## [Instructions for the task]
Below are the records; copy each line in which "agent" occurs.

[Source data]

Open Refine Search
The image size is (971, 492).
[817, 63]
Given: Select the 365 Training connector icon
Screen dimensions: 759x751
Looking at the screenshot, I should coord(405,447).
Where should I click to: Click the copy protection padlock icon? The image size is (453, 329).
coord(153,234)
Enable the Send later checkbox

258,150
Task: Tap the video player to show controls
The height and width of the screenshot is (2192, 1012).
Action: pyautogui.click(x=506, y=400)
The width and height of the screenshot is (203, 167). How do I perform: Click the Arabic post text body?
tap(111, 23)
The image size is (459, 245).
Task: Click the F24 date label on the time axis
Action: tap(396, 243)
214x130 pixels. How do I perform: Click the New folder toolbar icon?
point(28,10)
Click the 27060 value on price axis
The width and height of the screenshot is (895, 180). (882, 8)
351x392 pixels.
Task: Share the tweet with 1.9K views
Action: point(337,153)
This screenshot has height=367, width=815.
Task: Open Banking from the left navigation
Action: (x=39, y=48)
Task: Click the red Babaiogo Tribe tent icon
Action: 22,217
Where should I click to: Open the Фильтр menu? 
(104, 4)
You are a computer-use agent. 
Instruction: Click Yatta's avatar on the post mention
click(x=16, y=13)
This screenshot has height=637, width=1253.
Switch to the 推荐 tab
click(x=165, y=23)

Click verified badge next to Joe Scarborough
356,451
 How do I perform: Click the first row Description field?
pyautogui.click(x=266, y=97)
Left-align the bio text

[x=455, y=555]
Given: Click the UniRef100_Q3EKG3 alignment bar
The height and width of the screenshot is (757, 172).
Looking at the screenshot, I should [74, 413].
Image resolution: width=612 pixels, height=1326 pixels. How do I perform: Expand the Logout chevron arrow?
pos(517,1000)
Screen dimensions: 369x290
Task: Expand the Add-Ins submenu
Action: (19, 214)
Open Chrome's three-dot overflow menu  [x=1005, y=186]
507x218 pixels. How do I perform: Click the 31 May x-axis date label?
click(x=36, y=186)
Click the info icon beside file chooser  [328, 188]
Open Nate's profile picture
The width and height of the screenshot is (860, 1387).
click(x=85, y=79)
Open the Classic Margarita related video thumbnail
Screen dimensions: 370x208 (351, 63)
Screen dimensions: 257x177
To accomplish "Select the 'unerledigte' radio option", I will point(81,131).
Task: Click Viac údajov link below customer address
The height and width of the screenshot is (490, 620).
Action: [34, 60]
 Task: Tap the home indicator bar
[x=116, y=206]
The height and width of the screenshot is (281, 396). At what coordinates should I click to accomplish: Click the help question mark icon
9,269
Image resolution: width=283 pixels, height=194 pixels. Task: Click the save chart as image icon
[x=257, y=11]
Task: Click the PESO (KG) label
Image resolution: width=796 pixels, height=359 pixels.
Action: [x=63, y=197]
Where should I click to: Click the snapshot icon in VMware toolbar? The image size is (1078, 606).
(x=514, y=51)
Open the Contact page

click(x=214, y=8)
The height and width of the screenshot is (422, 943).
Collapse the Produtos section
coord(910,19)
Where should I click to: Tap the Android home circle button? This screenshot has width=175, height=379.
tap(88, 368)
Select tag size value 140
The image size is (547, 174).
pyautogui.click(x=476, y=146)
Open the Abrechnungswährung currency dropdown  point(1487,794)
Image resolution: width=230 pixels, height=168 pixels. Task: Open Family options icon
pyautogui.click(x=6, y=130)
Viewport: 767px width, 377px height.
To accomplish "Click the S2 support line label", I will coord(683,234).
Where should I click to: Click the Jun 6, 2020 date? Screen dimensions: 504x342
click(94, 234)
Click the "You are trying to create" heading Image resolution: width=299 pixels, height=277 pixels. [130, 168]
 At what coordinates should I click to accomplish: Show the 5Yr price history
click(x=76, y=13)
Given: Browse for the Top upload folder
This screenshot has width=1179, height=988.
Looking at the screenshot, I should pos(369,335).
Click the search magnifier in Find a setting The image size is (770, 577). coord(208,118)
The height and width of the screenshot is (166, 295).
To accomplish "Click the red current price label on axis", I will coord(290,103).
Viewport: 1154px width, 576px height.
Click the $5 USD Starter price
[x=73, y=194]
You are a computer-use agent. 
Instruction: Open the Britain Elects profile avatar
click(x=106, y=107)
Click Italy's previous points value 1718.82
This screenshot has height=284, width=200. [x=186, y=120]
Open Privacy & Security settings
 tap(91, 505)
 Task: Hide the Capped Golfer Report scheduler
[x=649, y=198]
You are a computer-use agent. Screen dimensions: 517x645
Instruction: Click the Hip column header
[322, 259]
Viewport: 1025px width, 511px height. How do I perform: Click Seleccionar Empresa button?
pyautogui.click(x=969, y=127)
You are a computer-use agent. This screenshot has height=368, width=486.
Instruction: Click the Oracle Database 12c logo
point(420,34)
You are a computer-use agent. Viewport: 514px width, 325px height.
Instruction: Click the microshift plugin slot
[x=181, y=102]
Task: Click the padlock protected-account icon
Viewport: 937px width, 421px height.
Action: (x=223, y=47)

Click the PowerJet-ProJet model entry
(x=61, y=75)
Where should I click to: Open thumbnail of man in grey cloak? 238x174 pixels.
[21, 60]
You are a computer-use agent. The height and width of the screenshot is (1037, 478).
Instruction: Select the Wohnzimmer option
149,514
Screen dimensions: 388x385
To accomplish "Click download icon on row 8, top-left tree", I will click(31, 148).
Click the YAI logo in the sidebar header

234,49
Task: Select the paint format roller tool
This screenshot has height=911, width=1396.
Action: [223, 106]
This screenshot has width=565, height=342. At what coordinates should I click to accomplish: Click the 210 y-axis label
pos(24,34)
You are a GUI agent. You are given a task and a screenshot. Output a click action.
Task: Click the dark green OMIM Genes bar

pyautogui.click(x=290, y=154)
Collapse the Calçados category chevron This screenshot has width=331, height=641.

## [Response to this exercise]
You are a computer-use agent. 
You are a computer-use agent. 
You are a computer-use agent. Screen dimensions: 517x645
You are a computer-use agent. This screenshot has height=368, width=486.
You are a computer-use agent. Viewport: 514px width, 325px height.
You are a computer-use agent. The height and width of the screenshot is (1037, 478).
You are a GUI agent. You are given a task and a screenshot. Output a click action.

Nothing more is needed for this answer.